Second, those in favor of Issue 1 would have the public believe that treatment is not being implemented in our communities. Nothing could be farther from the truth, as evidenced by the Jefferson County Drug Court programs, not only in juvenile court as well as all of county courts and Steubenville Municipal Court, but at the highest level, in our common pleas courts as well. More than 50 percent of those individuals currently in the Jefferson County Drug Court Program are at the F5 level for possession of drugs.
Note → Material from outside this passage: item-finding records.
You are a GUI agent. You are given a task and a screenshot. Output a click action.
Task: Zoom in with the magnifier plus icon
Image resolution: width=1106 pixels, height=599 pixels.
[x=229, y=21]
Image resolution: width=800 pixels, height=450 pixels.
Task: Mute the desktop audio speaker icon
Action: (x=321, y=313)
The drug court participants have access to treatment that most in our community cannot afford even with insurance. Drug Court participants have an entire team devoted to their success with the goal of returning them to the community as law abiding citizens with no felony record and the ability to work, pay taxes and take care of their families. Issue 1 would destroy our drug court programs.

Third, minimizing drug possession crimes, such as possession of Fentanyl, takes our approach to handling the opiate crisis in the wrong direction. The misdemeanor amount of Fentanyl that would be permitted under Issue 1 is sufficient to kill 10,000 people. Furthermore, this small amount could be used as a chemical weapon on a wide-scale basis. We have seen the dangers of Fentanyl. It has killed our first responders, law enforcement officers and those unintended victims who have come into contact with it. This proposed amendment would destroy our ability to effectively punish people who possess lethal amounts of Fentanyl.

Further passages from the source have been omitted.